→ **EXERCISE BRIEF**
Answer these questions using the text on biblical literacy below.
1. What position do Evangelicals take on the Bible?
2. What kinds of errors appeared in the notes the teachers sent home?
3. What subject did those teachers teach?

**** EXTRACT ****

Evangelicals today face a great paradox within their churches. On the one hand, Evangelicals take a strong position on the importance of the Bible. On the other hand, members of our churches have inaccurate and meager biblical knowledge, and no general penchant for gaining more and better information. Furthermore, preaching and teaching in the church today seems ineffective and lacking in biblical truth. We have a general church membership with a low level of biblical literacy, and church leaders who barely rise above it.
How did we get here? I know there are many exceptions to the generalizations above, but I doubt that anyone would assume today that if a person identified herself as a “Christian,” we could be confident that this person had a deep and accurate knowledge of the Bible.
I remember an epiphany I had years ago when my daughter was old enough in school to begin having notes sent home in her backpack by her teacher. I was often appalled by these notes, which had spelling and grammar errors. These were my daughter’s teachers! English teachers! My epiphany was in realizing these teachers did not know English well, and this was because they had not been taught well. The result was a generation of students with inaccurate and insufficient knowledge of English, and then those students became teachers. This is somewhat parallel to the situation in Evangelical churches. The inadequately educated students are now the teachers.

**** DATASET EXTRACT ****

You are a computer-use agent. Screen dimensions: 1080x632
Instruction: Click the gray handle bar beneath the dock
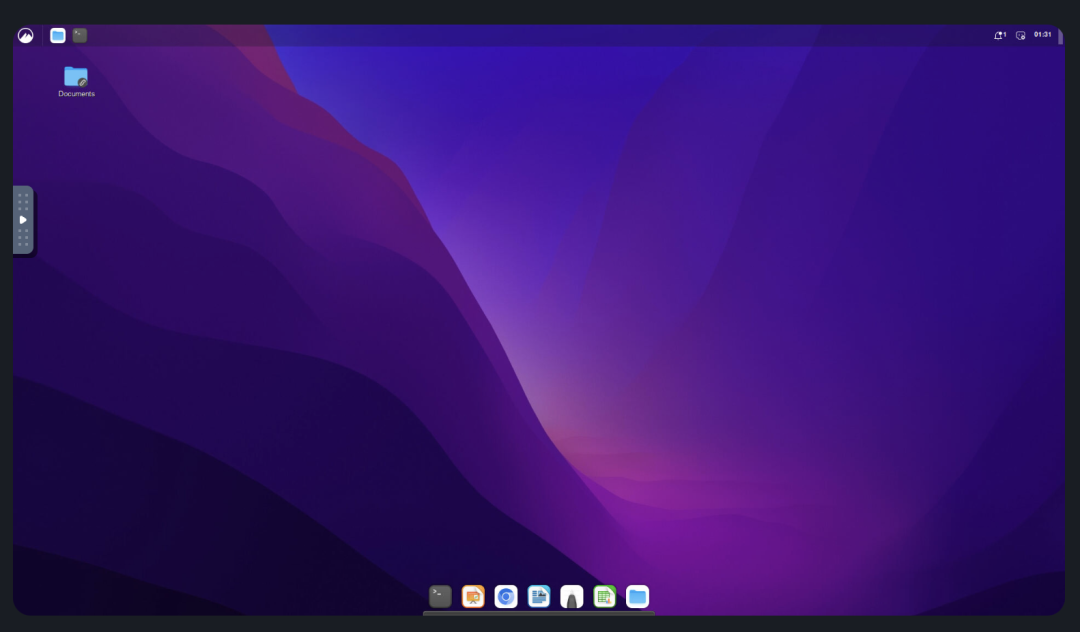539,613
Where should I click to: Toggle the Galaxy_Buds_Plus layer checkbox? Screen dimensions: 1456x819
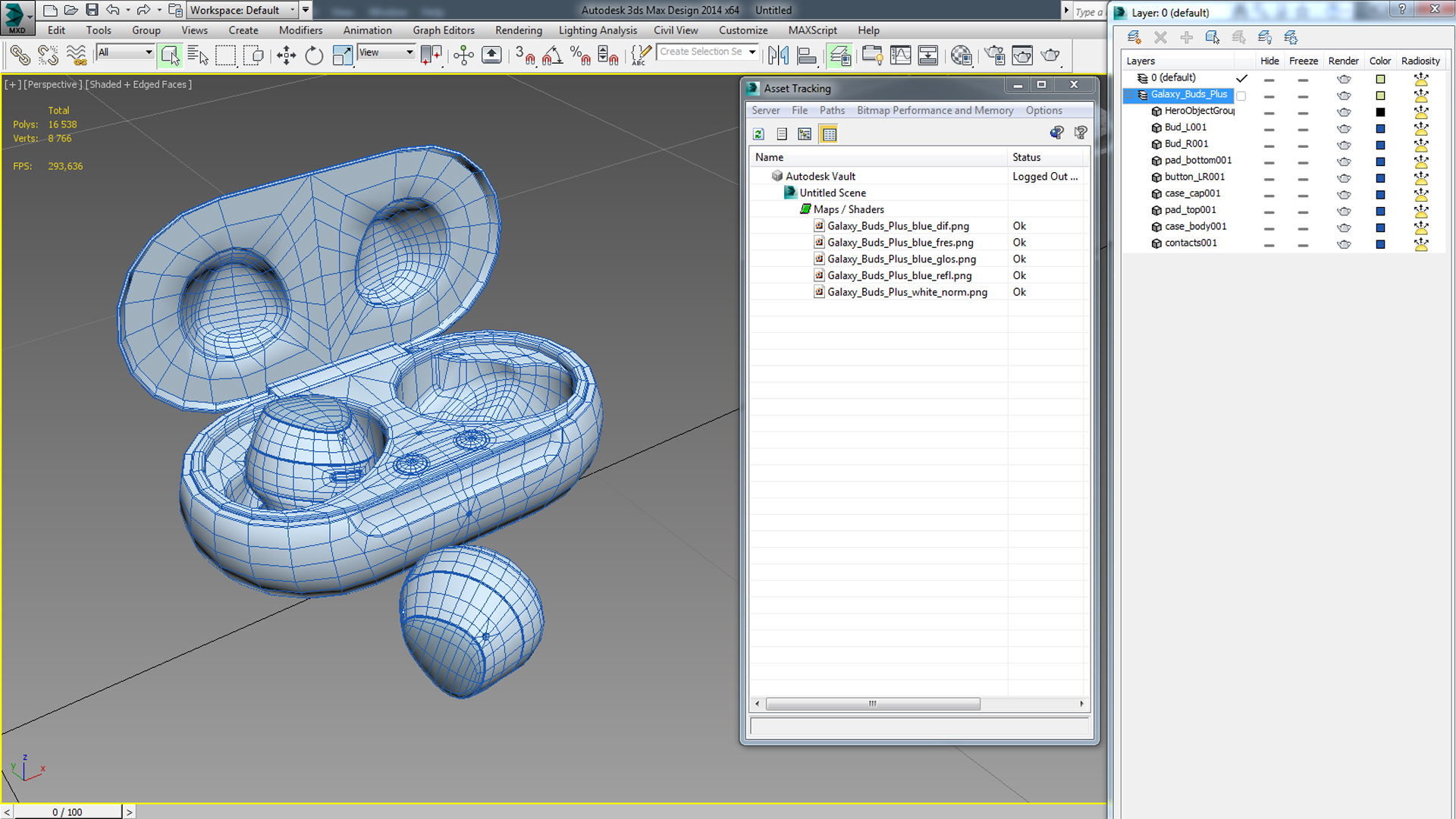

****

→ **FINAL RESULT**
1. They take a strong position on the importance of the Bible.
2. Spelling and grammar errors.
3. English.